PASSAGE PROVIDED:
========

Gendered AI: Siri and Alexa vs Chat GPT

Since telling my closest friends about my research, I have been bombarded by a range of different questions surrounding Tova.

“Is he going to be your boyfriend?” 

“If you won’t date him, can I?”

“Will she clean my house too?” 

“Can you dress her up?”

For months on end, I have remained steadfast that the robot will have no gender and have ensured that my written and spoken discussions about it adhere to strict genderless language. I have gone blue in the face explaining how important it is moving forward that during early adoption, we introduce the world to an interaction with domestic embodied artificial intelligence in a genderless fashion.  The name I chose, Tova, and those chosen by the top competitors in the field seem to back this philosophy I hold so close to my heart: Neo and Optimus for example. I’ve debated and discussed how detrimental it could be moving forward to assign a gender to a robot meant to serve in the home and live alongside us.  I’ve pushed back on friend’s comments and jokes about dating my robot with a strictness founded in a core belief so deep that I truly feel the full potential success of domestic humanoid intelligence can only be achieved without assigning gender.

========

Reproduce the stretch of the post on gendered AI from "Gendered AI: Siri" through "questions surrounding Tova.", substituting "Nova" for "Tova" wherever it occurs.

DATA EXTRACT:
========

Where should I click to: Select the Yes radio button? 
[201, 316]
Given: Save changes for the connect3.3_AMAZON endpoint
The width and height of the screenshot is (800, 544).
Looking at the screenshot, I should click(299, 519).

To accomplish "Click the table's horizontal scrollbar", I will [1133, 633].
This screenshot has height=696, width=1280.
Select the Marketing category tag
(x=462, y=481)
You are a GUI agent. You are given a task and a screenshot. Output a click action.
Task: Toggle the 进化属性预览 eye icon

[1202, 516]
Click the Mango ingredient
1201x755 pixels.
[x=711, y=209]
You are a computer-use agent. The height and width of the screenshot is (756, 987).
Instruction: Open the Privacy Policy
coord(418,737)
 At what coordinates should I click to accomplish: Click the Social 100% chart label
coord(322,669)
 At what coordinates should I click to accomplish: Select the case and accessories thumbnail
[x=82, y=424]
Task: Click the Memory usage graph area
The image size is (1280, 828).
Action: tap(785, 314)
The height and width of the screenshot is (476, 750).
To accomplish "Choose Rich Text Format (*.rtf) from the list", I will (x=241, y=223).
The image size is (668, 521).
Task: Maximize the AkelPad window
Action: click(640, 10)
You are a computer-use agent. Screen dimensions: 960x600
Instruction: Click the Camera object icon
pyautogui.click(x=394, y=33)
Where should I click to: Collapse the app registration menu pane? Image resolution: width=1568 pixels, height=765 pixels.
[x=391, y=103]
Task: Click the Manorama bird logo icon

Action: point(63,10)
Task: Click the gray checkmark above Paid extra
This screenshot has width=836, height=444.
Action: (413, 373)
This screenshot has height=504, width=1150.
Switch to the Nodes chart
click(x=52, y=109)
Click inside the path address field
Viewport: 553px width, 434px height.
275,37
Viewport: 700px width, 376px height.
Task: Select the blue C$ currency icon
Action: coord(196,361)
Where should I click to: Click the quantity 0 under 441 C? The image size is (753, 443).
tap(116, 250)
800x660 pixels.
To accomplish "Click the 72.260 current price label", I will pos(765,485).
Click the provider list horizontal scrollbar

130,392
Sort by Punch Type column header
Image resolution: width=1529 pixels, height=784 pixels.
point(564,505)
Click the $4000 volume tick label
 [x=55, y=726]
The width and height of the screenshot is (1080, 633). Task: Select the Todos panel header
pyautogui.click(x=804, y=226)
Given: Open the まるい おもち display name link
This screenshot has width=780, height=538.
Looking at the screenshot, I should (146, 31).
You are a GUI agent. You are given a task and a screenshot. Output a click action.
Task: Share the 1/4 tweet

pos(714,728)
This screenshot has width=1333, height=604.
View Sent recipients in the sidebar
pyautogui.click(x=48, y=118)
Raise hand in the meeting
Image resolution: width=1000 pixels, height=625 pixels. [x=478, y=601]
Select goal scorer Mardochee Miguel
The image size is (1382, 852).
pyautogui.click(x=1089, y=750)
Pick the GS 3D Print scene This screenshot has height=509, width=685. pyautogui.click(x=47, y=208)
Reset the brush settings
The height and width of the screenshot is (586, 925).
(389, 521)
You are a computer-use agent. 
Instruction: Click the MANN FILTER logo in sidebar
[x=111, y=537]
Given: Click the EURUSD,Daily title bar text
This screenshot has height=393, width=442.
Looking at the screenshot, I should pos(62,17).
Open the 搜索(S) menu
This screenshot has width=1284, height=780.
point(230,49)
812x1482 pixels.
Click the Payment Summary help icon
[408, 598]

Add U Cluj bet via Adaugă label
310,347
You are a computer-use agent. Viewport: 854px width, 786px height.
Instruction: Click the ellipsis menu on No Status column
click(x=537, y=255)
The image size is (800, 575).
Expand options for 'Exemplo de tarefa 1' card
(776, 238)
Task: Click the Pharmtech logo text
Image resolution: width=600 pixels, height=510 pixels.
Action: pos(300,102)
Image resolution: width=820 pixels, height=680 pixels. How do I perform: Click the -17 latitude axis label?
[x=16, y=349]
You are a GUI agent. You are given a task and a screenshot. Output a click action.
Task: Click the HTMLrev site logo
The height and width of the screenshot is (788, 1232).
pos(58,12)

========

RESULT OF THIS TASK:
Gendered AI: Siri and Alexa vs Chat GPT

Since telling my closest friends about my research, I have been bombarded by a range of different questions surrounding Nova.